The navigation menu should also be fully responsive. By placing the component inside responsive containers, the layout automatically adjusts to different screen sizes. For example, on smaller mobile devices the navigation can switch to an icon-only layout, while larger screens display both icons and text labels. Additional enhancements, such as separators, gradient backgrounds, and theme-aware styling, help create a more polished appearance without sacrificing responsiveness.
Finally, role-based navigation can be implemented by adding a security property to each navigation object. Filtering the navStructure based on the current user’s role ensures that users only see the menu items they are authorized to access. This centralized approach makes navigation easier to maintain while improving both security and the overall user experience.
5. Best Practices for Building a Modern Expandable Navigation Menu
A well-designed navigation menu should be easy to maintain, responsive, and scalable as your Power Apps application grows. One of the most effective practices is to store all navigation items in a centralized data structure such as navStructure instead of creating separate buttons on every screen. This data-driven approach allows you to add, remove, or modify menu items in one place, with changes automatically reflected throughout the application.
Building the navigation as a reusable component is another important best practice. Rather than recreating the same navigation menu on every screen, a single component can be inserted across the entire app. This not only ensures a consistent user experience but also significantly reduces maintenance effort, since updates only need to be made once.
Responsiveness should also be a priority. Use responsive containers and flexible layouts so the navigation adapts naturally to different screen sizes. On larger screens, users can view both icons and menu labels, while smaller devices can switch to an icon-only layout to maximize available space. Testing the menu across desktop, tablet, and mobile devices helps ensure a smooth experience regardless of screen size.

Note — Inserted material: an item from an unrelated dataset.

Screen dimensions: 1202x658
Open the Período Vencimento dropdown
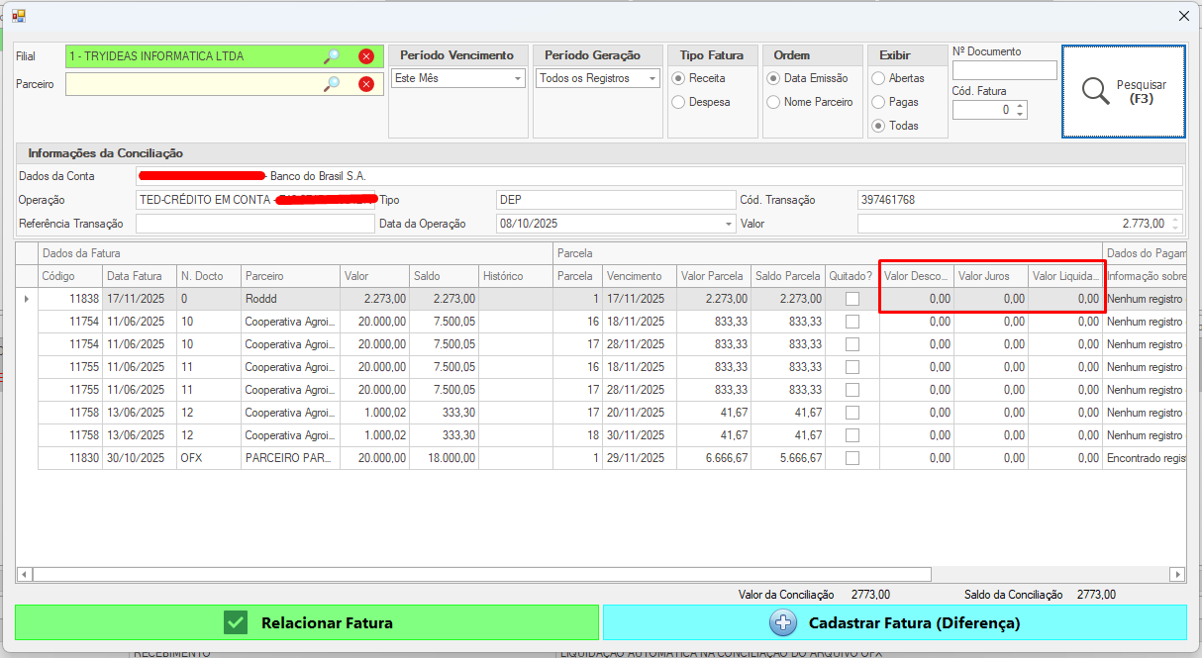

Finally, implement role-based navigation by filtering menu items according to the current user’s permissions. Users should only see the sections they are authorized to access, improving both security and usability. Combining centralized navigation data, reusable components, responsive layouts, Modern Controls, and role-based visibility creates a navigation system that is easier to maintain, delivers a consistent user experience, and scales efficiently as your Power Apps solution expands.